I primi casi in Puglia sono stati accertati all’inizio del mese di febbraio, ma la situazione è pienamente sotto controllo. «Il contagio avviene esclusivamente per via alimentare – precisa il Medico Veterinario -. Corre maggiori rischi chi consuma carne di suidi, selvatici o domestici, o equina cruda o poco cotta. L’essicamento, la salamoia o l’affumicatura non rendono inattivo il parassita trichinella che, invece, può essere inattivato con congelamento delle carni ad una temperatura di -15° per almeno un mese o con la cottura a cuore delle carni a 70 gradi per almeno quattro minuti».
Tuttavia, il pericolo di mangiare carne suina o equina infestata da trichinella, in Italia come nel resto d’Europa, è quasi del tutto irrilevante. «Tutte le carcasse di suini ed equini al mattatoio e prima di essere messe in commercio, vengono sottoposte ad un esame sistematico “esame trichinoscopico”, teso ad accertare l’eventuale presenza del parassita trichinella – spiega il vice presidente SIMeVeP -. Per questo, le carni, provenienti dal territorio Italiano o dai Paesi europei, sono del tutto affidabili».

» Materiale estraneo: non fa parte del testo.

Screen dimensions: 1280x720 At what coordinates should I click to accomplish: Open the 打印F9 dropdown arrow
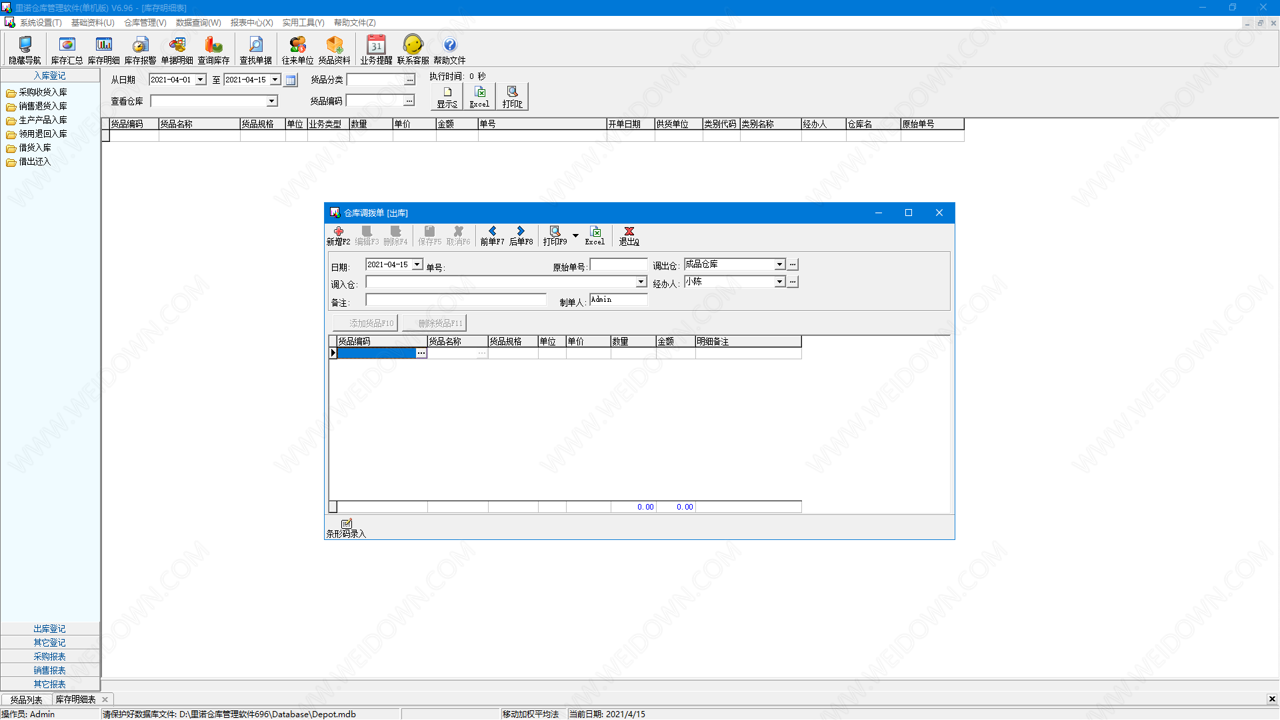[x=575, y=236]
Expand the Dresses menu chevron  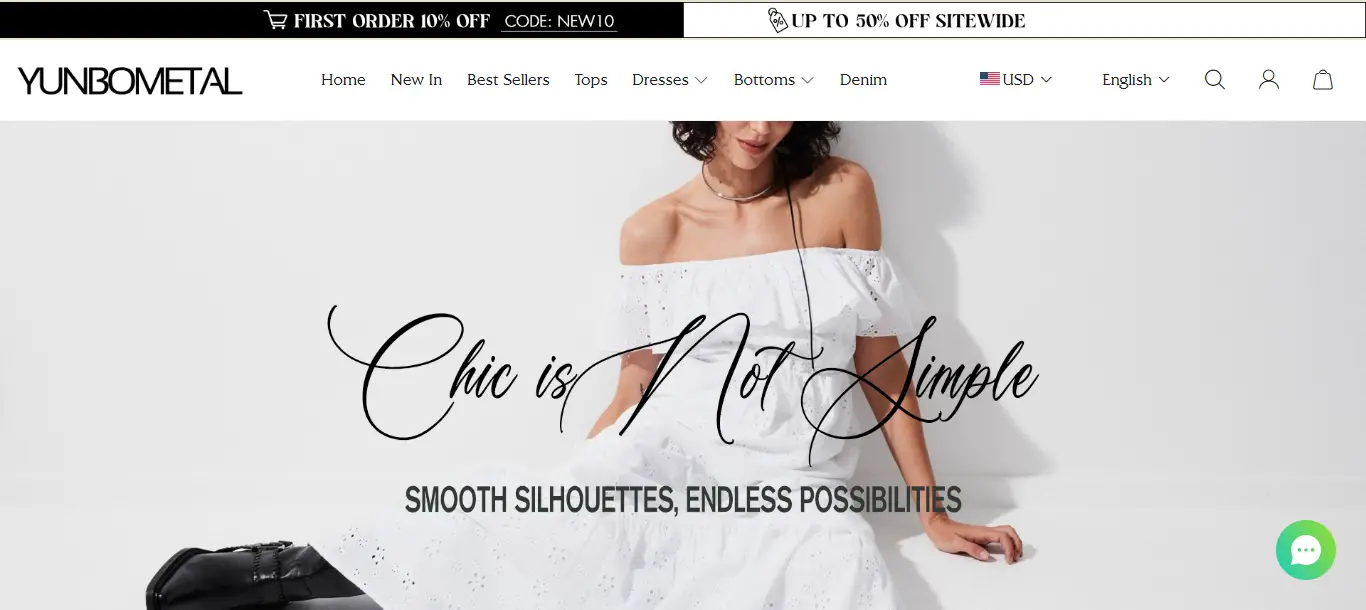pyautogui.click(x=701, y=80)
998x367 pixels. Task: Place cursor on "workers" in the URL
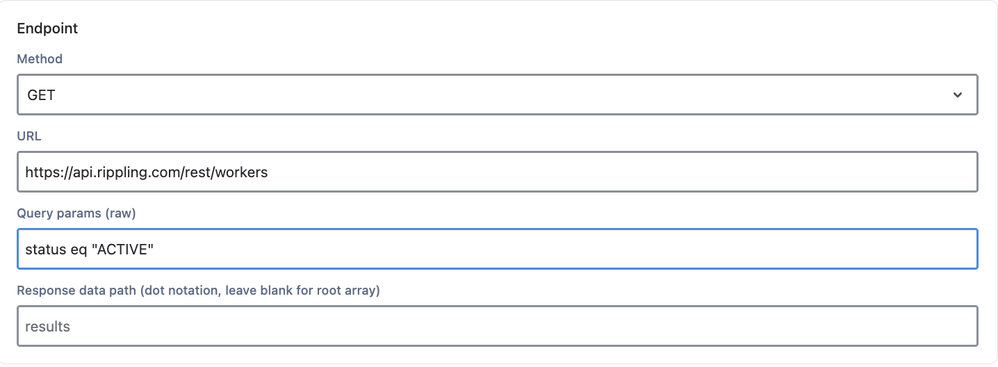pyautogui.click(x=242, y=172)
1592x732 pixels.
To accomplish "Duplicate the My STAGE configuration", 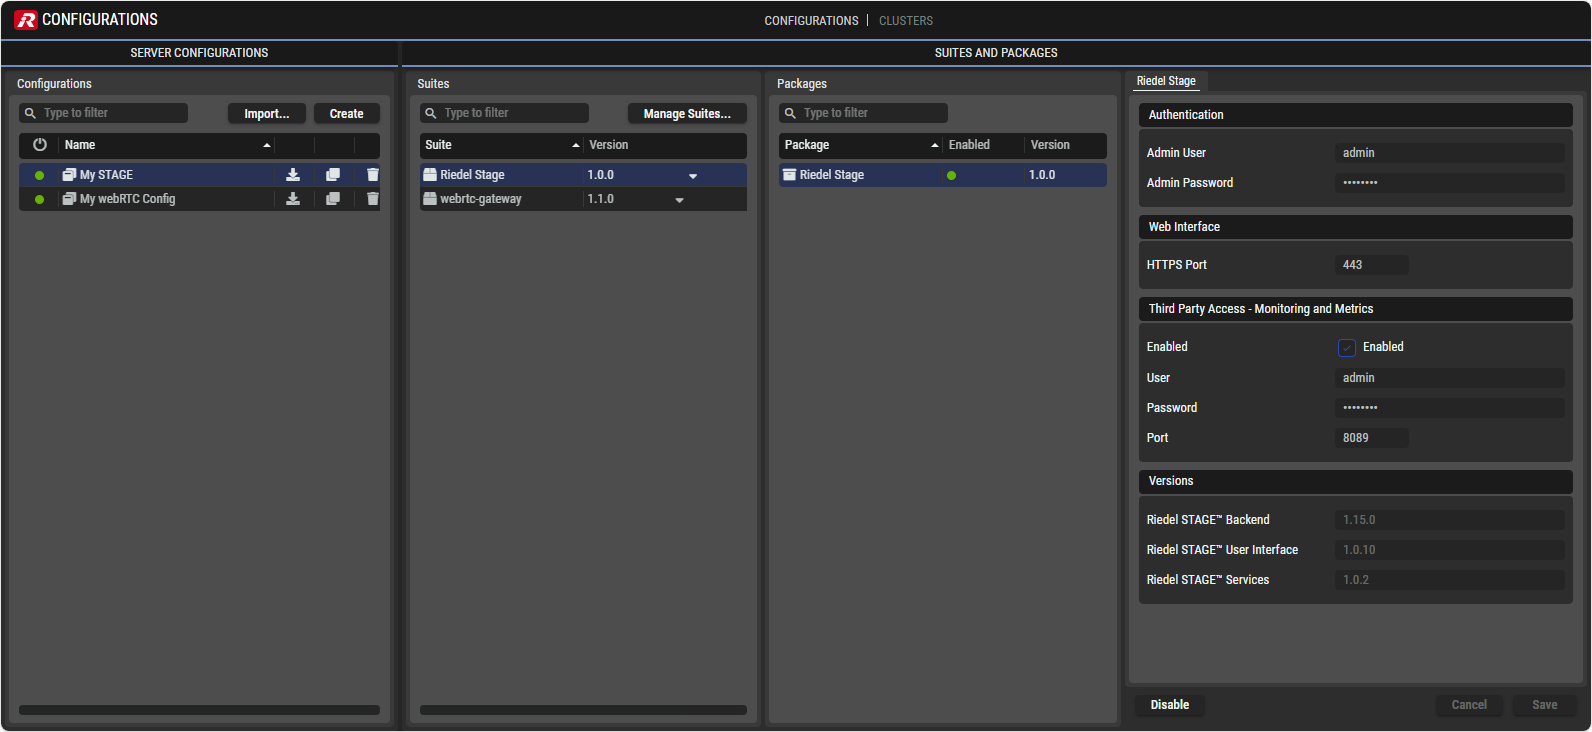I will coord(333,175).
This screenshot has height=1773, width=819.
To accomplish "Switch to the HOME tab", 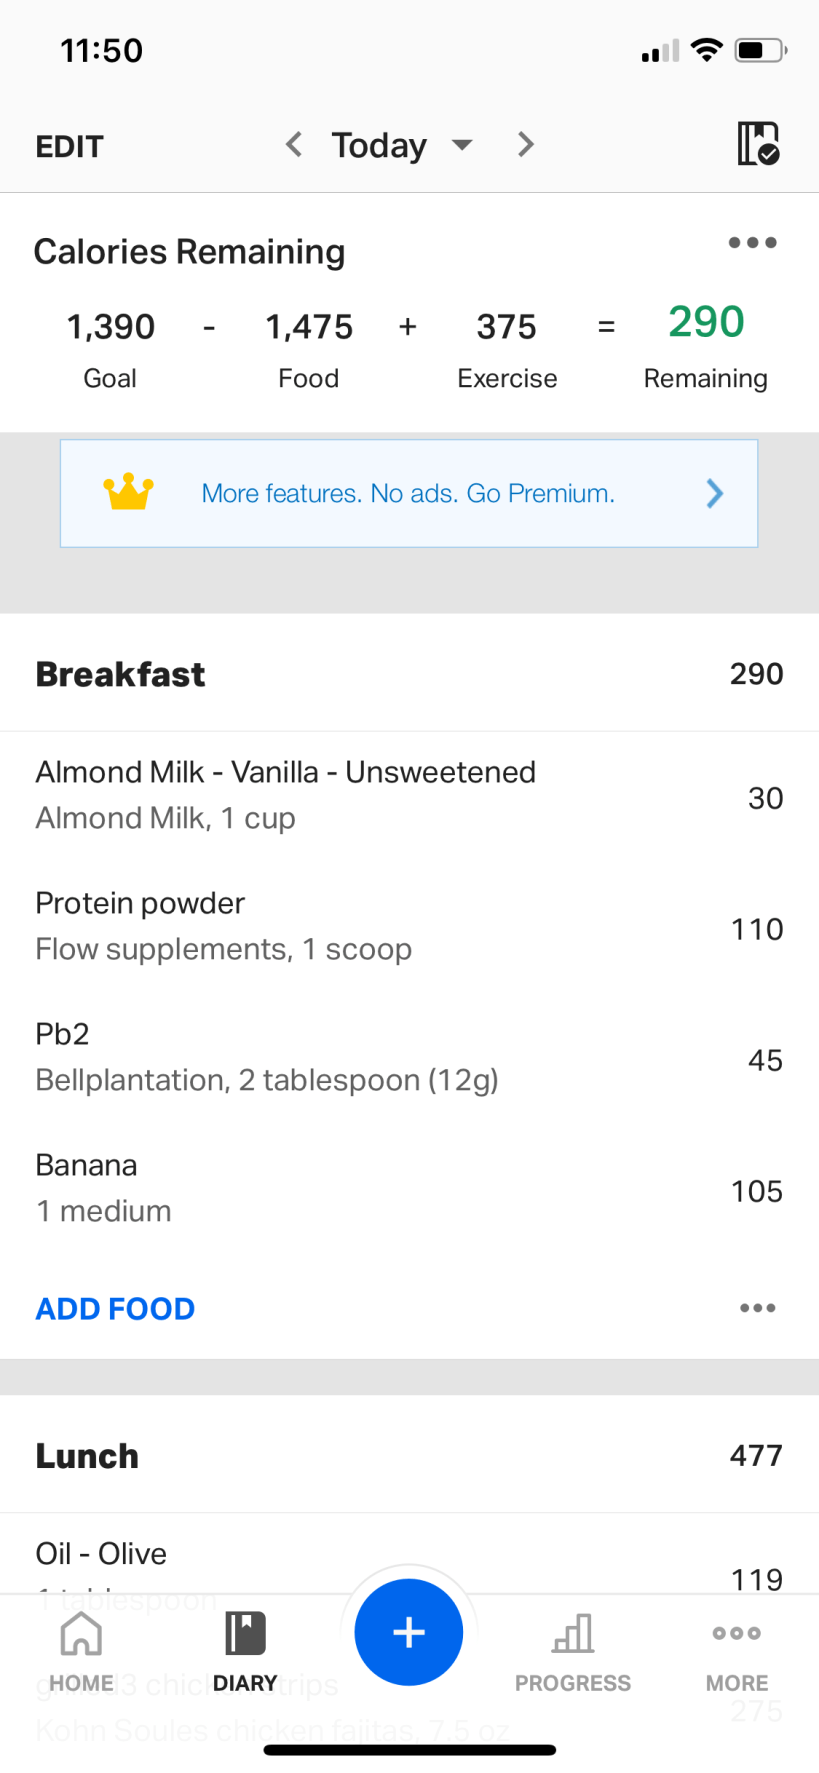I will pyautogui.click(x=81, y=1652).
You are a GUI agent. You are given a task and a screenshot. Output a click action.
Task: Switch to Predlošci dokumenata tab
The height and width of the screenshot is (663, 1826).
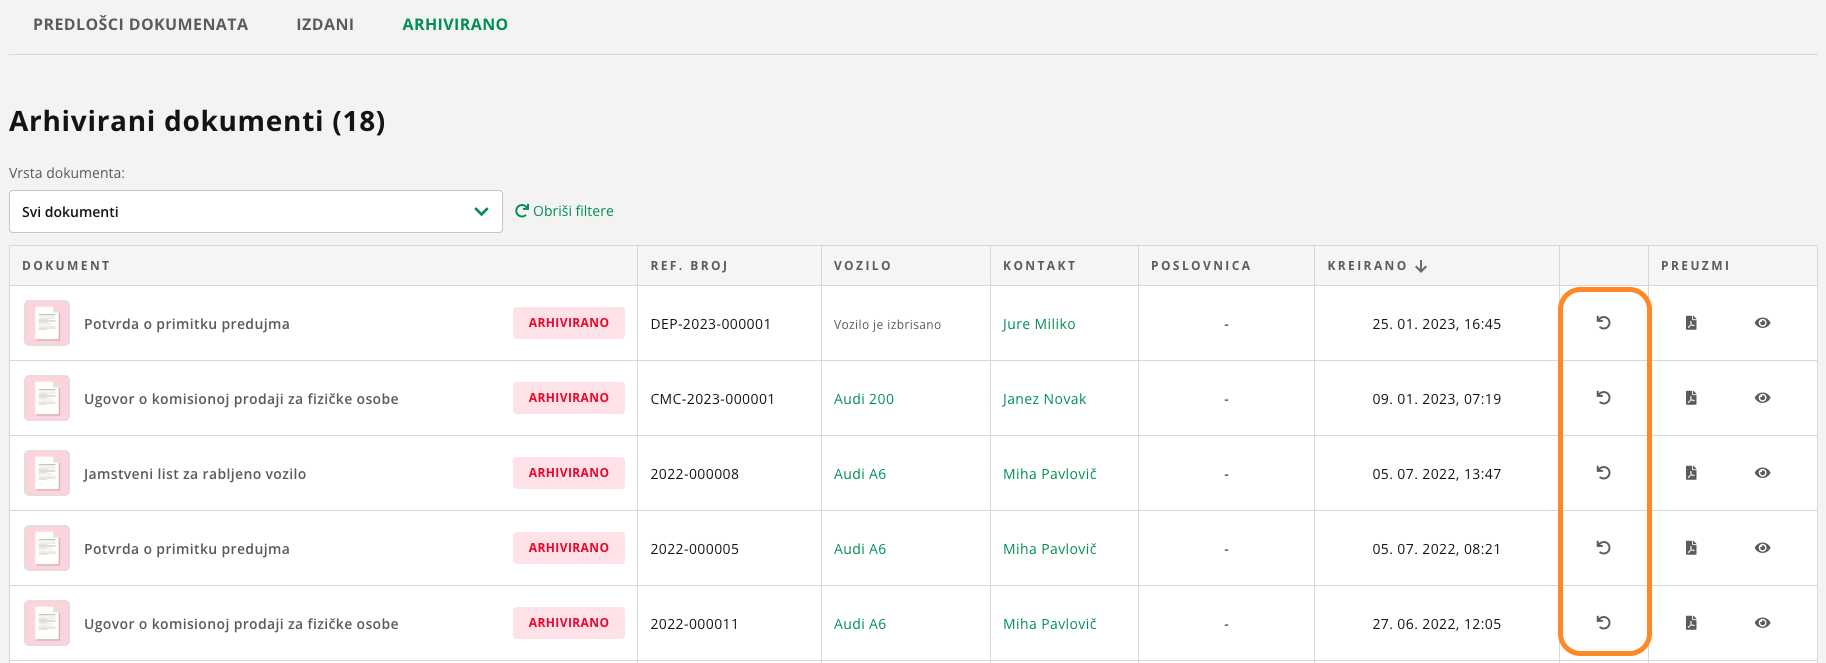point(140,24)
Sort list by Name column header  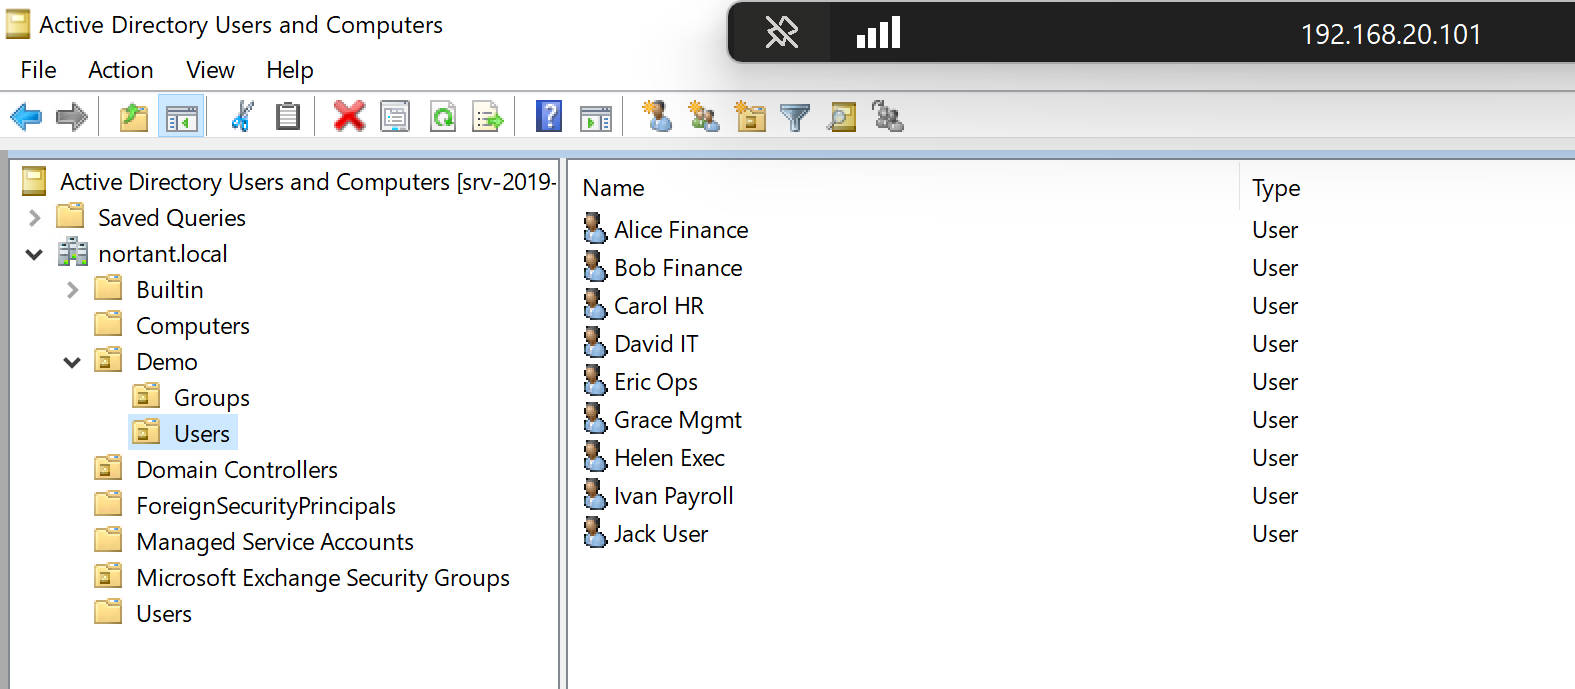coord(613,188)

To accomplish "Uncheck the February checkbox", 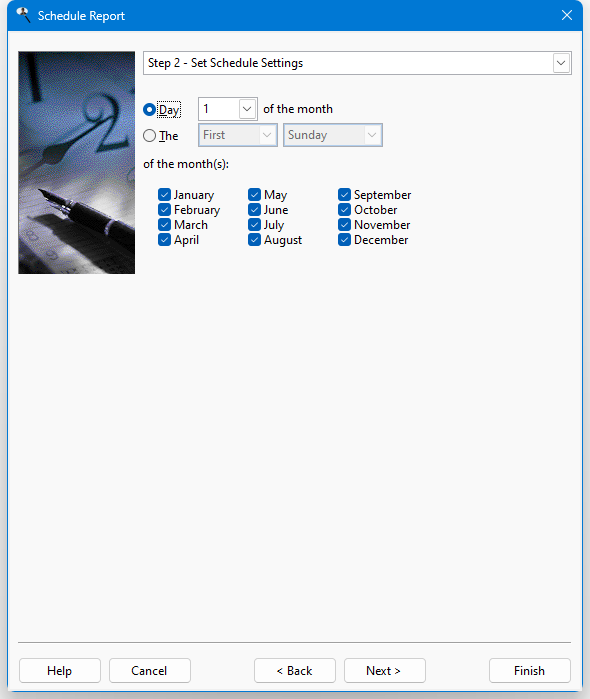I will click(165, 210).
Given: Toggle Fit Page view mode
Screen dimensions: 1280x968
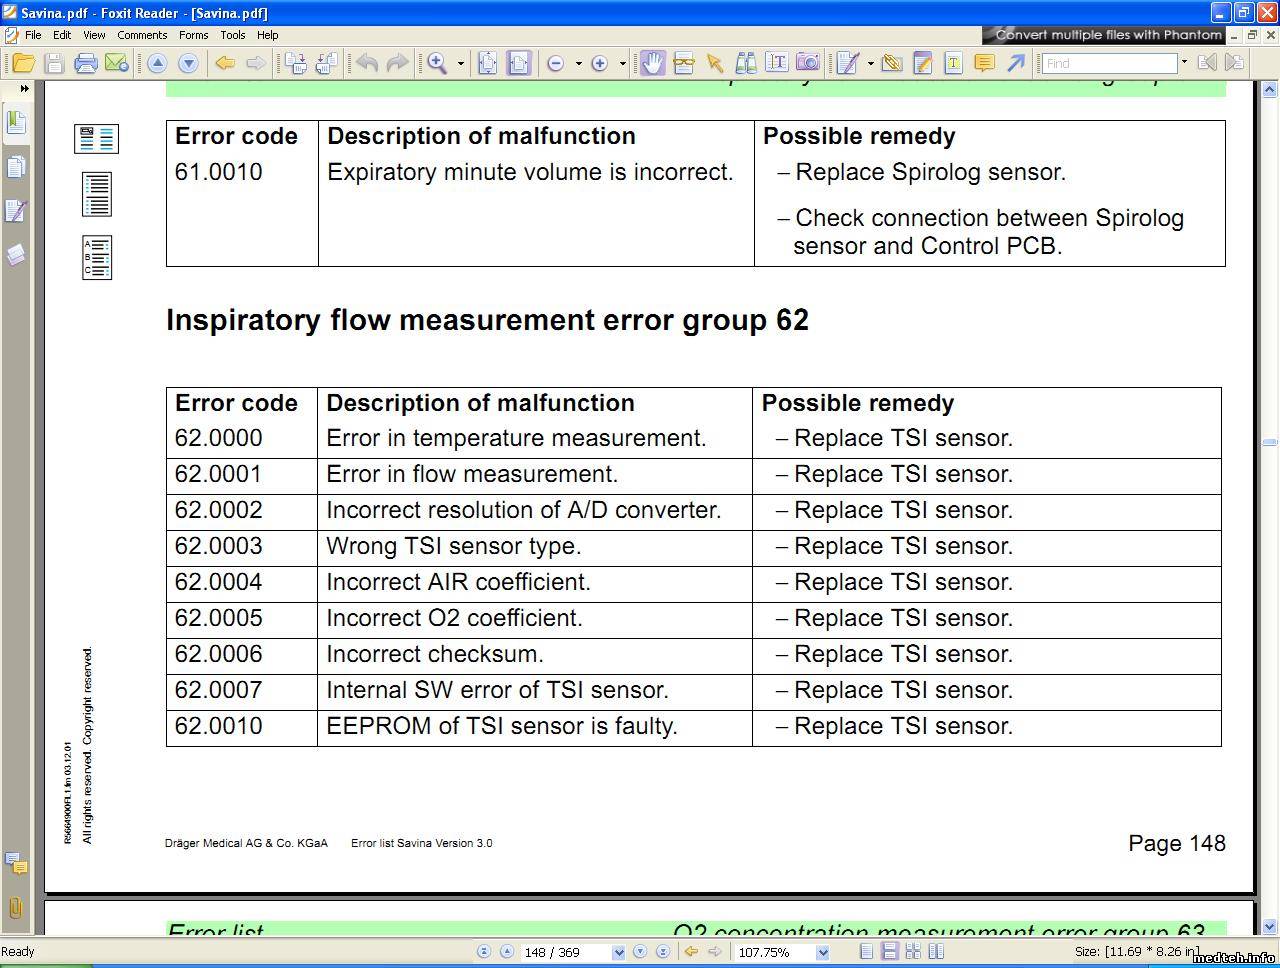Looking at the screenshot, I should (x=487, y=63).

Anche per i selvatici esisteste una filiera di controllo, «tanto che – racconta Giunta -, lo scorso anno nel Lazio sono stati riscontrati due casi di presenza del parassita in due cinghiali prima ancora che arrivassero al consumatore. I medesimi controlli possono essere effettuati, attraverso i Medici Veterinari dell’Asl locali, sulle carni di suini a seguito di macellazioni domestiche. Sono dunque proprio le specie selvatiche ad essere considerate più a rischio – aggiunge l’esperto -. Ad aumentare il rischio della presenza del parassita trichinella sono alcuni animali carnivori, per il nostro territorio devono essere menzionati la volpe rossa e il lupo. Questi selvatici – conclude il Medico Veterinario – possono rappresentare dei veri e propri serbatoi, capaci, in determinati ambienti, di conservarne la presenza nel tempo».